В этом имени Ипполита!

Точно длительная волна
О гранитное побережье.
Ипполитом опалена!
Ипполитом клянусь и брежу!

Руки в землю хотят — от плеч!
Зубы щебень хотят — в опилки!
Вместе плакать и вместе лечь!
Воспаляется ум мой пылкий…

Точно в ноздри и губы — пыль
Геркуланума… Вяну… Слепну…
Ипполит, это хуже пил!
Это суше песка и пепла!

Это слепень в раскрытый плач
Раны плещущей… Слепень злится…
Это — красною раной вскачь
Запаленная кобылица!

Ипполит! Ипполит! Спрячь!
В этом пеплуме — как в склепе.
Есть Элизиум — для — кляч:
Живодерня! — Палит слепень!

Ипполит!

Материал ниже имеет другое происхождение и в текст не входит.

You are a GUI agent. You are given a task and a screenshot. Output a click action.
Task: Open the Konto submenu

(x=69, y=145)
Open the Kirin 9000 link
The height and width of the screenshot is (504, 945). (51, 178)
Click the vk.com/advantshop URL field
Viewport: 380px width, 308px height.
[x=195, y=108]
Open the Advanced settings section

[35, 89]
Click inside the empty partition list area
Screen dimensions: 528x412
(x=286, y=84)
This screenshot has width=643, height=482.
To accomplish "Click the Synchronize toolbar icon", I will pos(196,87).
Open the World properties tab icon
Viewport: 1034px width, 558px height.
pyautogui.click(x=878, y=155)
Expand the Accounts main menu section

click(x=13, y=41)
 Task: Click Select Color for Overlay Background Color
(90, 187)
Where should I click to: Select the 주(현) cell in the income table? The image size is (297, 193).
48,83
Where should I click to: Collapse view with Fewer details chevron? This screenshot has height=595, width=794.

Ипполит! В плен!
Это в перси, в мой ключ жаркий,
Ипполитова вза — мен
Лепесткового — клюв Гарпий!

Ипполит! Ипполит! Пить!
Сын и пасынок? Со — общник!
Это лава — взамен плит
Под ступнею! — Олимп взропщет?

Олимпийцы?! Их взгляд спящ!
Небожителей — мы — лепим!
Ипполит! Ипполит! В плащ!
В этом пеплуме — как в склепе!

Ипполит, утоли…

7 марта

2. Послание

Ипполиту от Матери — Федры — Царицы — весть.
Прихотливому мальчику, чья красота как воск
От державного Феба, от Федры бежит… Итак,
Ипполиту от Федры: стенание нежных уст.

Утоли мою душу! (Нельзя, не коснувшись уст,
Утолить нашу душу!) Нельзя, припадя к устам,
Не припасть и к Психее, порхающей гостье уст…
Утоли мою душу: итак, утоли уста.

Ипполит, я устала… Блудницам и жрицам — стыд!
Не простое бесстыдство к тебе вопиет! Просты
Только речи и руки… За трепетом уст и рук
Есть великая тайна, молчанье на ней как перст.

О прости меня, девственник! отрок! наездник! нег
Ненавистник! — Не похоть! Не женского лона — блажь!
То она — обольстительница! То Психеи лесть —
Ипполитовы лепеты слушать у самых уст.

— «Устыдись!» — Но ведь поздно! Ведь это последний всплеск!

Понесли мои кони! С отвесного гребня — в прах —
Я наездница тоже! Итак, с высоты грудей,
С рокового двухолмия в пропасть твоей груди!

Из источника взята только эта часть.